Hugh Magnum (c.1897-1922), (courtesy Nasher Museum of Art)

Part of the novelty of Magnum’s negatives is their indexicality. A devotee of the Penny Press camera, Magnum preserved multiple exposures on a single glass plate through a shuttling step-and-repeat process. These grid-like images show a serial record of men, women, and children varying in age, circumstance, and skin tone who share not only photographic borders and standard sitting poses. To create these images, they would have passed through the studio at the same time. A handful of these plates have been reproduced wholesale for the exhibit: a black-presenting toddler in a white dress, hair parted neatly down the middle; a white-presenting toddler cross-eyed and looking a bit dumbstruck as she clutches her hands; a black-presenting woman in a high collared dress looking austerely to the right of the frame; a black-presenting girl with heat curls looking straight on; a white-presenting woman, thin-lipped with hair pulled tightly back in a bun, gazing resolutely to the right; and so on. Almost none of Mangum’s photographic subjects have been identified, in large part due to the quick, cheap, and highly mobile nature of his enterprise.

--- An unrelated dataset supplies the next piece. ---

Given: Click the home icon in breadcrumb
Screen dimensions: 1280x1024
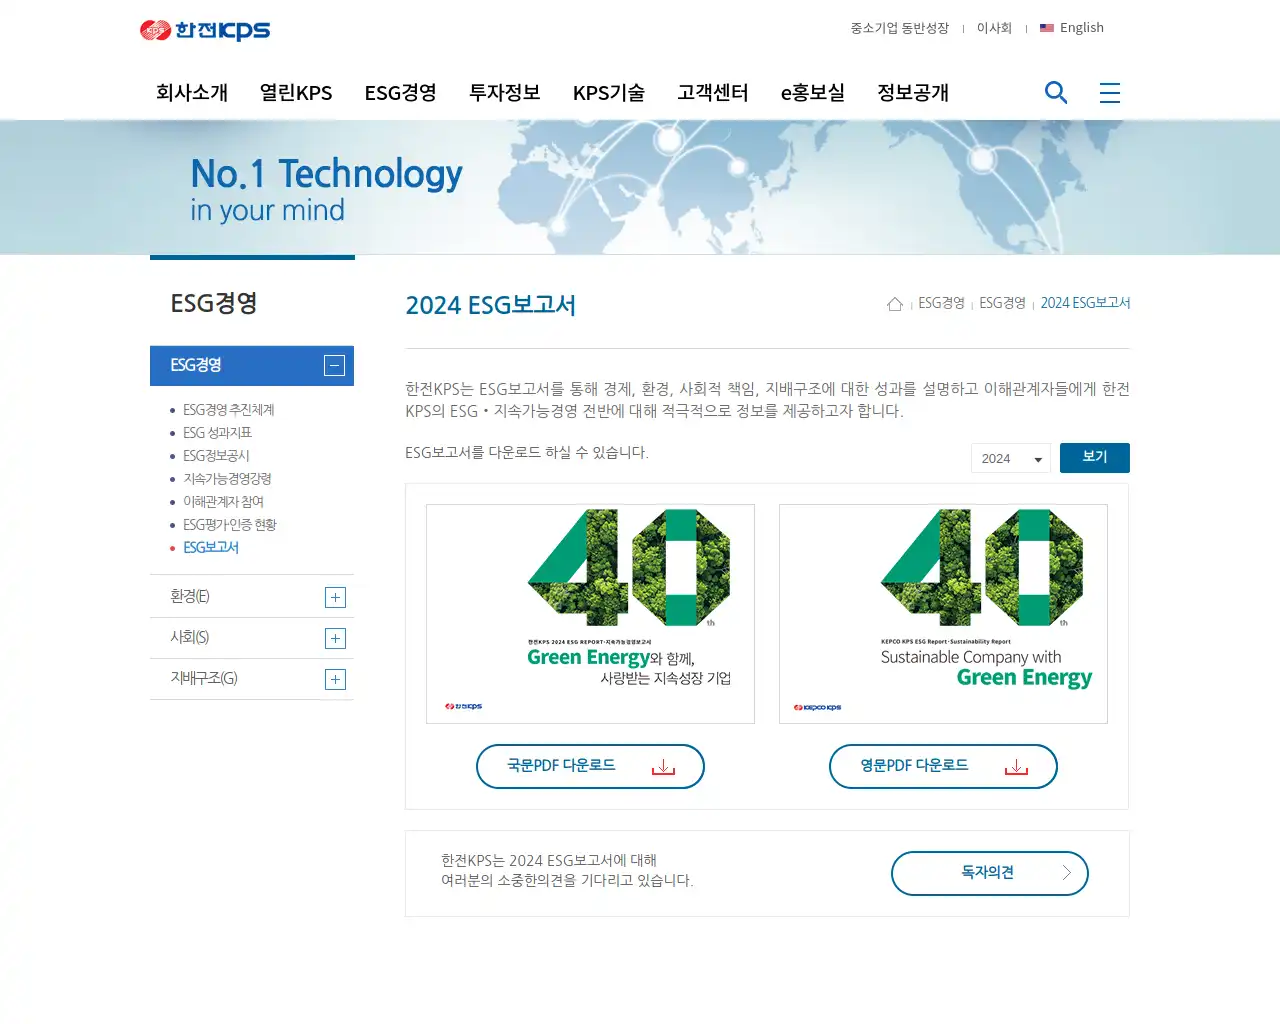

Hugh Magnum (c.1897-1922), (photo by the author for Hyperallergic)

Several of the show’s featured photographs are plates consisting of two separate images exposed in the same frame, the only indication of distinct sittings is a vertical light variation that undermines Mangum’s nearly seamless suturing. In one such picture, two white-presenting girls, perhaps sisters, with big dark-colored bows atop their heads, share a rectangular plate with a black-presenting girl who has a white bow clipped at her crown. Their soft smiles, synchronicity of feminine adornment, and youth offer a sweet stereoscope of girlhood. Another, the portrait of a clear-eyed, black-presenting boy in a suit and a mustachioed white-presenting man, is a menacing image because of all the power differentials and manifest vulnerabilities that can be read into the vertical valley of light separating them.

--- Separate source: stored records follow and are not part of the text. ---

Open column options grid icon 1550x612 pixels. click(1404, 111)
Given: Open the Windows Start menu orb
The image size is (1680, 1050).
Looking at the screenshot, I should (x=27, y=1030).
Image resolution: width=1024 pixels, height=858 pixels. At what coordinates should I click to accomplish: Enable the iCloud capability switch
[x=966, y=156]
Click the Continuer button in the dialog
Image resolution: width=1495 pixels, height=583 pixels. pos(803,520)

Many of Mangum’s photos — both stand-alone portraits and latticed negatives — bear multiple exposures, one over top another. Some of these seem intentional, a variation on the doppelgänger and spirit photographs popular in the earlier part of the nineteenth century. A sober-looking white-presenting man in a hat, for example, is interceded upon by two spectral white presenting young men, arms around each others’ shoulders, cigarettes hanging, like James Dean would have done it, from the sides of their mouths. In another, a black-presenting woman in a seated parlor pose appears to be emerging from the head of a white woman; the bulky book held in the first woman’s lap visible beneath the lace collar of the second. In other photos where three and four images wash over each other in the same frame, the overlap is more likely an economical efficiency necessitated by work on the road. Whatever Mangum’s impulse, the effect is a visual record of the deeply entangled interracial social life of the Jim Crow South — whimsical and haunting.

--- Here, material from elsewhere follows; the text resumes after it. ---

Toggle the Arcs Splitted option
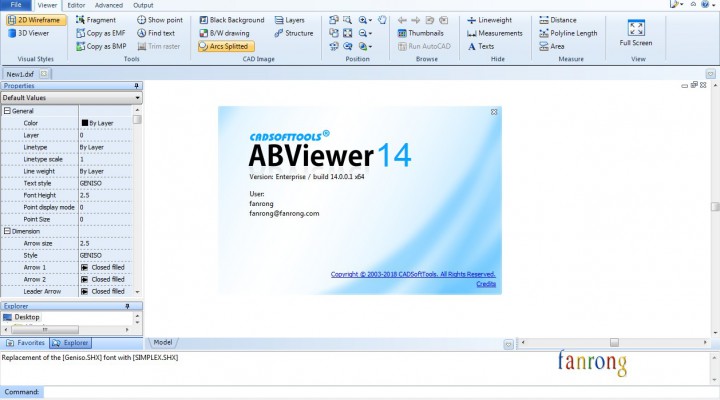The height and width of the screenshot is (400, 720). (x=225, y=46)
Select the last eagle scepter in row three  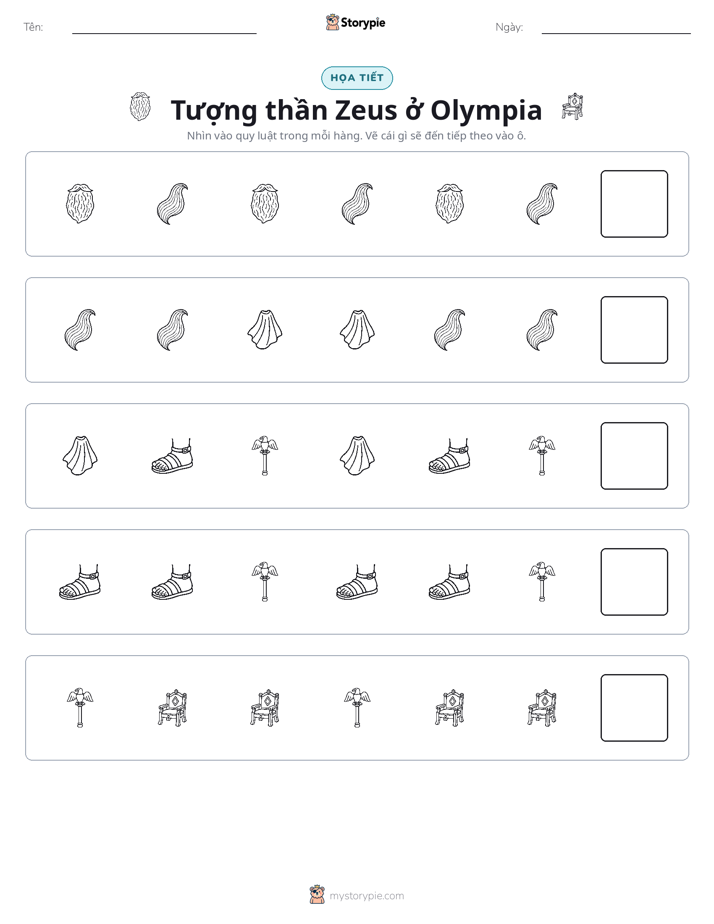coord(542,456)
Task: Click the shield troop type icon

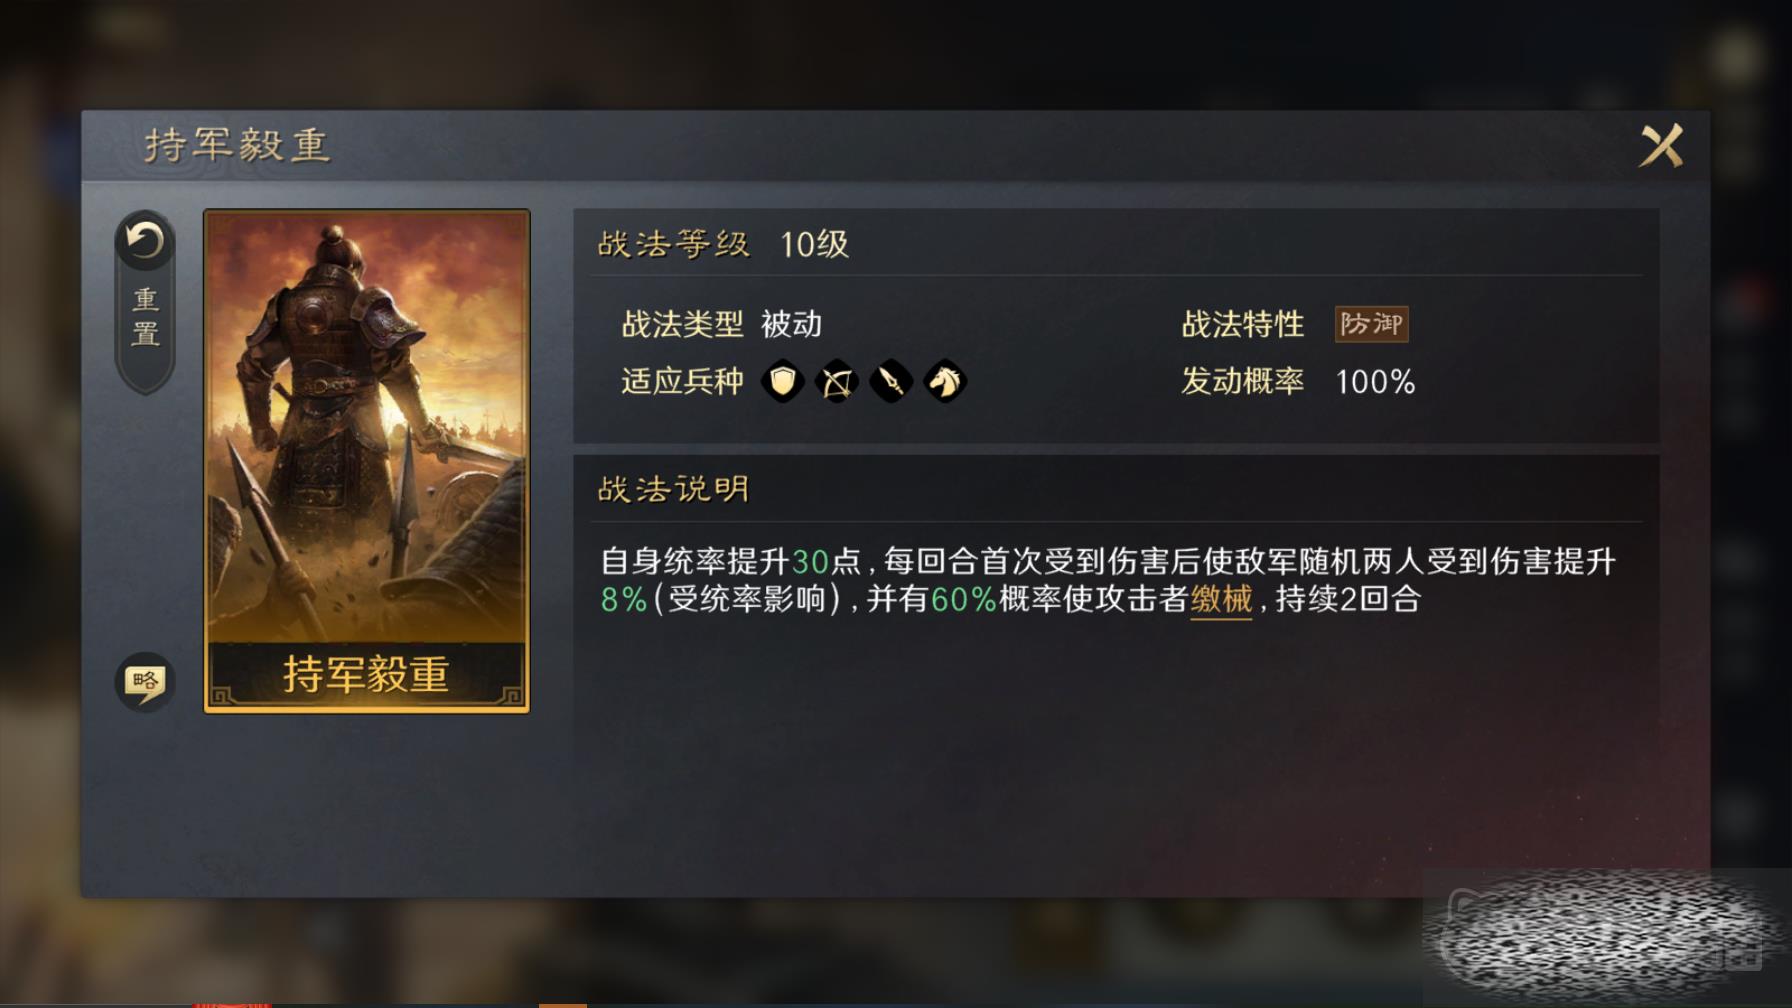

Hugh Magnum (c.1897-1922), (courtesy Nasher Museum of Art)

The traumas of these images are not only the fraught history of the subjects who people them, however. The photographs featured in the exhibit have their own history of abandonment and salvage. Mangum’s archive is full of intrigue. After his sudden death in 1922, the plates languished for decades, neglectfully stored in a family tobacco barn. Their just-in-the-nick-of-time discovery has produced pictures marred by time, deterioration, and damage. A deft curatorial decision made by photographers and co-curators Margaret Sartor and Alex Harris was a not-too-strict adherence to historical production. In addition to enlarging the digital scans of dry glass plate negatives to sizes that would have been unimaginable during Mangum’s lifetime, they also elected to print the photographs in color. Cracks in the emulsion can be seen in high violet, ill-advised cleaning overtures are visible in swipes of ochre, and the droplets of moisture damage are ringed in cornflower blue. In some places these erosions are negligible — a distraction at the corner of the frame. In other instances, the distortion is wholesale — scars that indelibly intervene upon our vision. This emphasis on the materiality of the photographs underscores their intimate ephemerality.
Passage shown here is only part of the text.